Publiée par les éditions Le Lézard Noir™, maison d'édition sise à Poitiers, dédiée aux manga, et plus précisément à « la culture underground, de l’art contemporain et des avant-gardes japonaises », ce récit est néanmoins le fruit d'une collaboration entre un scénariste français, Benoist Simmat, et un dessinateur japonais, Eldo Yoshimizu.
Une BD fabriquée donc par, et pour, une maison d'édition française, à l’attention de lecteurs et de lectrices francophones.
Mais qui adopte le sens de lecture japonais.
Une forme hybride qui se révélera, en quelque sorte, prémonitoire de son contenu.
« Gamma Draconis » partage donc son intrigue entre la France et le Japon, entre l'occultisme et la science-fiction.
Si les planches d'Eldo Yoshimizu sont une invitation qu'on ne refuse pas à s'oublier dans une intrigue qui avait tout pour plaire, les dialogues de Benoist Simmat manquent cruellement de naturel.
Ainsi se retrouve-t-on à lire des notes qui expliquent ce que sont les « RG » ou « Haneda ». Deux éclaircissements qui auraient pu apparaître dans l'interaction de leur discussion respective. Idem lorsque que les personnages utilisent des salutations en japonais.

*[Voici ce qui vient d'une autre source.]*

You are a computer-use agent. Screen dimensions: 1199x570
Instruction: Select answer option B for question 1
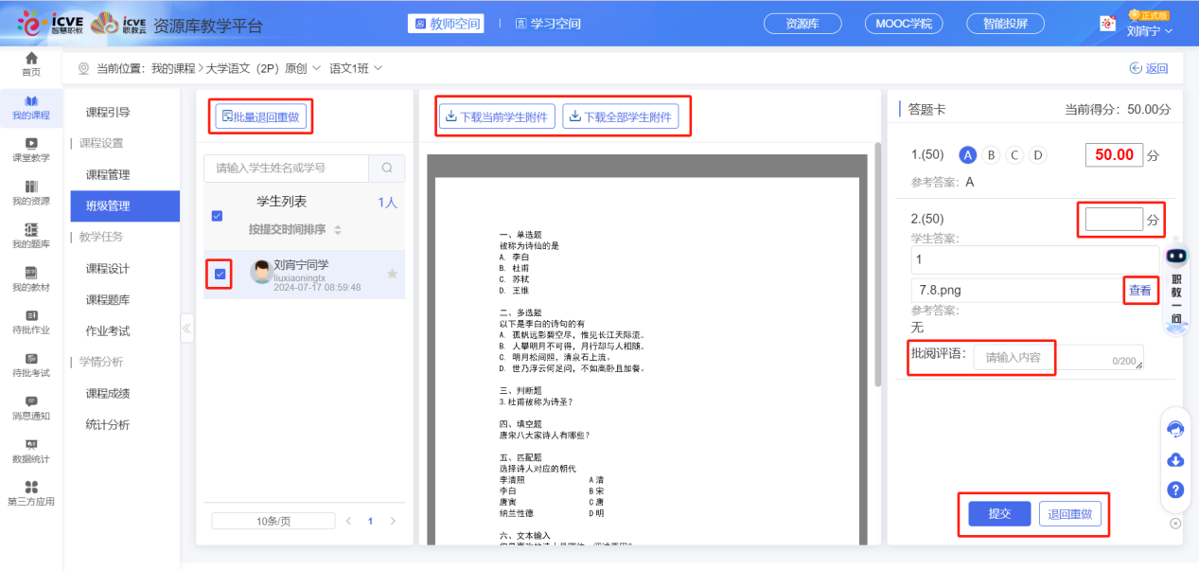(991, 155)
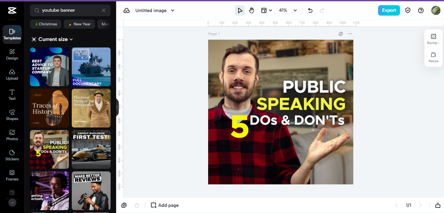Viewport: 444px width, 213px height.
Task: Click the help question mark icon
Action: [x=421, y=10]
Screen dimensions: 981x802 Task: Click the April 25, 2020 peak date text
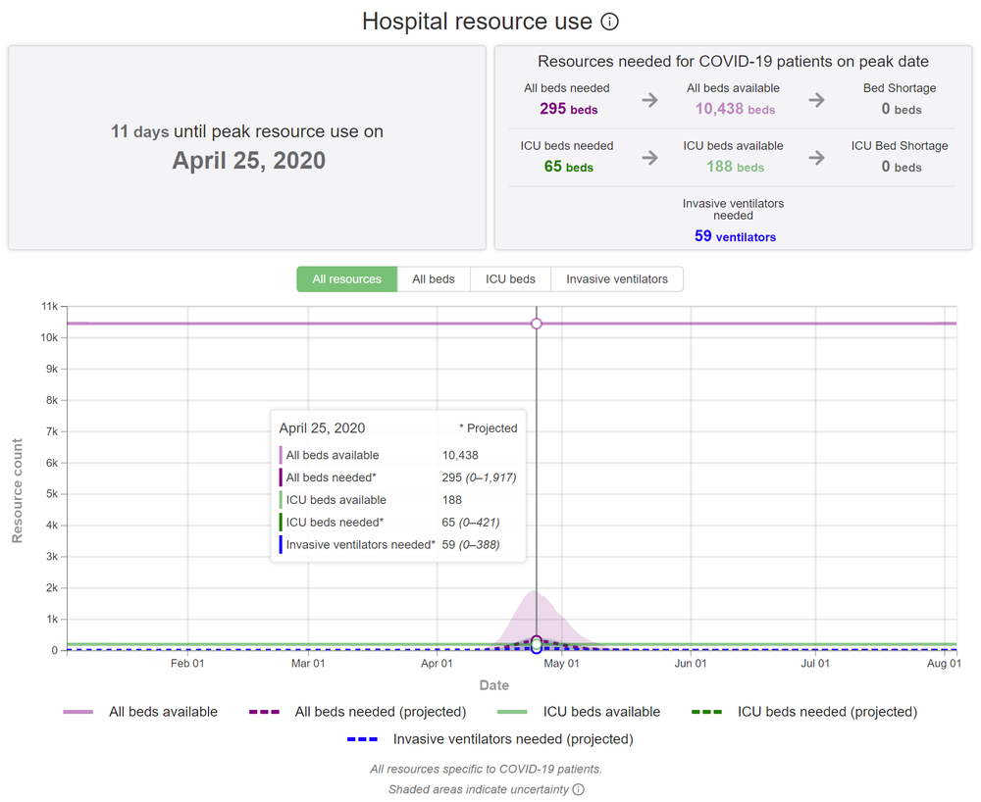(x=248, y=161)
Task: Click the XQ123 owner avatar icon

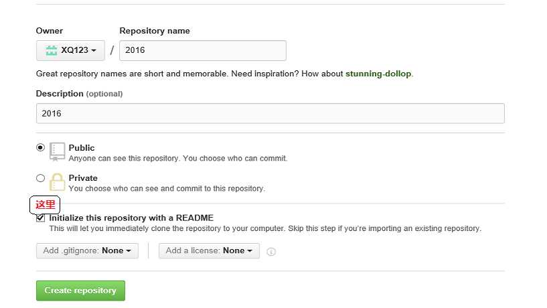Action: click(x=51, y=50)
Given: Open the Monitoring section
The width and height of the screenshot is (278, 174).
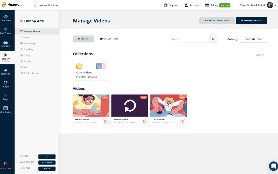Looking at the screenshot, I should click(x=5, y=110).
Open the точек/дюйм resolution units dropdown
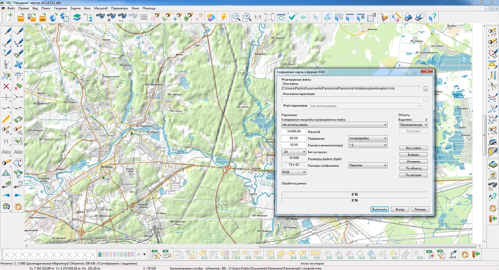The width and height of the screenshot is (499, 270). tap(367, 138)
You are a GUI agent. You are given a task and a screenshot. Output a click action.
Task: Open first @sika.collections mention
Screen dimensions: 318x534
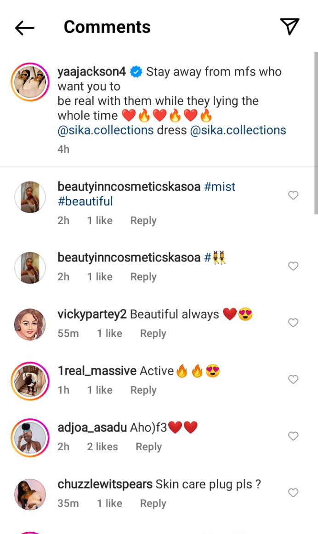pyautogui.click(x=105, y=130)
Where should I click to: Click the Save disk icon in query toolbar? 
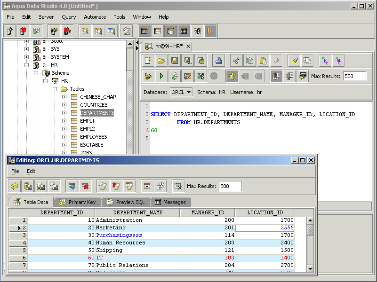coord(175,60)
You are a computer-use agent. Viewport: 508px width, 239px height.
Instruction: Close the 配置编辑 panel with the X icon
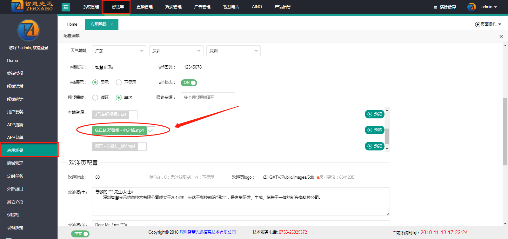click(x=501, y=37)
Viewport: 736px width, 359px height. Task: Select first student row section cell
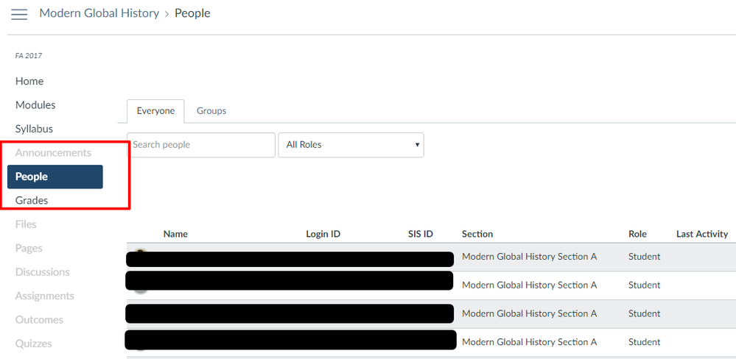[x=529, y=257]
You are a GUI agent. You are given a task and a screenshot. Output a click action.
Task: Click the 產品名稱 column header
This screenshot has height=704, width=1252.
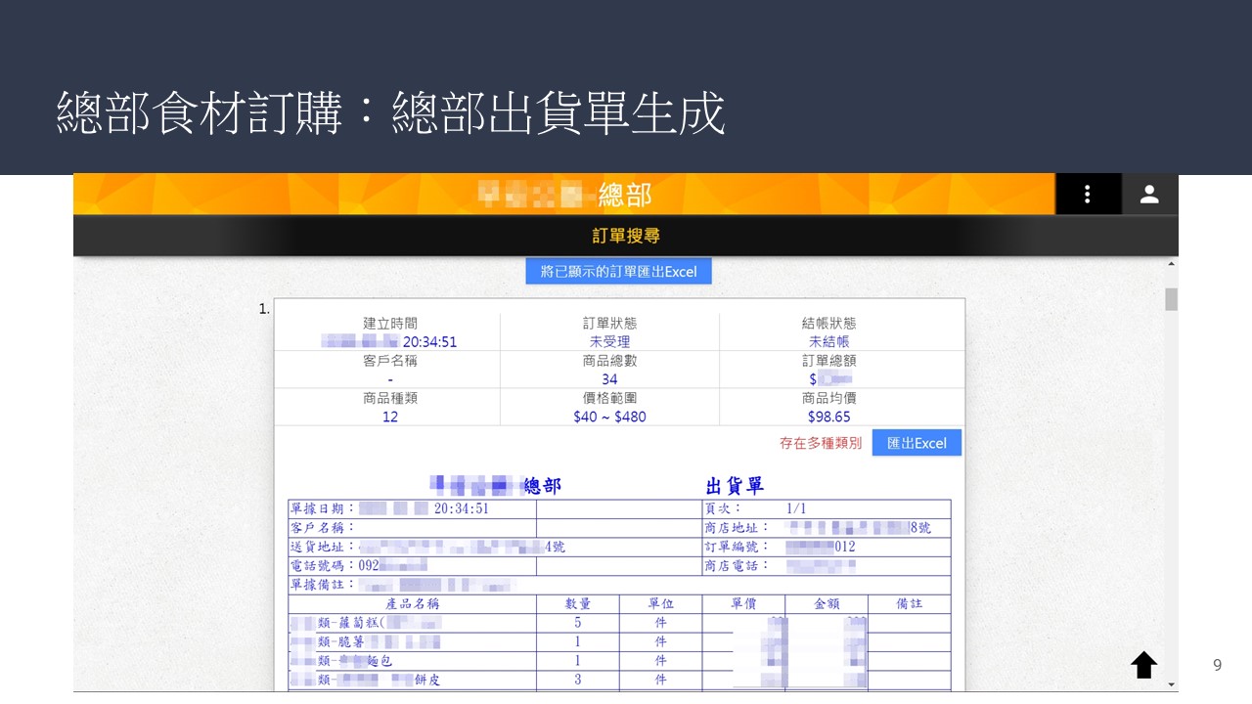pos(412,604)
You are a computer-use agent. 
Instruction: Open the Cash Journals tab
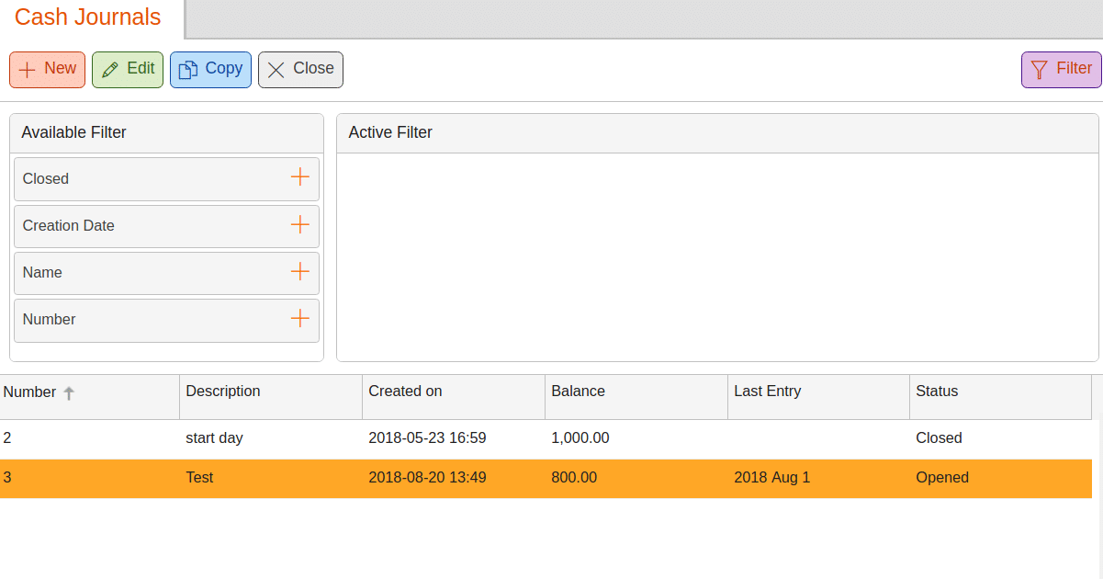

Pourquoi utiliser une langue étrangère pour ensuite la traduire ? Surtout dans une situation si univoque.
Et peut-on imaginer sérieusement qu'un personnage puisse faire référence à une « base secrète » sans se sentir ridicule ?
Ensuite la part didactique est trop visible, souvent amené d'une manière maladroite.
Visiblement les uns et les autres ne discutent pas entre eux, mais informent ceux et celles qui les liront. Du moins en donnent-ils la très méchante impression.
Alors que certaines ellipses jettent le trouble inverse.
Dernier point négatif, Benoist Simmat explique dans un entretien que le « but était d'écrire une histoire qui puisse se suffire à elle-même, tout en proposant une fin ouverte. ».
De mon point de vue, « Gamma Draconis » est plus simplement une histoire inachevée.
La fin n'est pas ouverte, il s'agit d'un cliffhanger dans la plus pure tradition des serials qui l'ont inventé. « Gamma Draconis » est le premier épisode d'un feuilleton qui risque d'être très frustrant si une suite n'est pas donnée aux quelques 250 pages de cette très belle édition.
En conclusion, que j'espère pour le moins très provisoire, « Gamma Draconis » ne risque que de s'améliorer du côté des dialogues, et du scénario (un poil téléphoné), si l’indispensable suite voit le jour.
Côté dessin, la fibre artistique d'Eldo Yoshimizu ne risque sûrement pas de s'endormir sur son déjà monstrueux talent. Reste que je suis très curieux de voir ses prochains manga, qui ne sont toutefois qu'une facette de son travail.
Verdict : un album mi-figue, mi-raisin.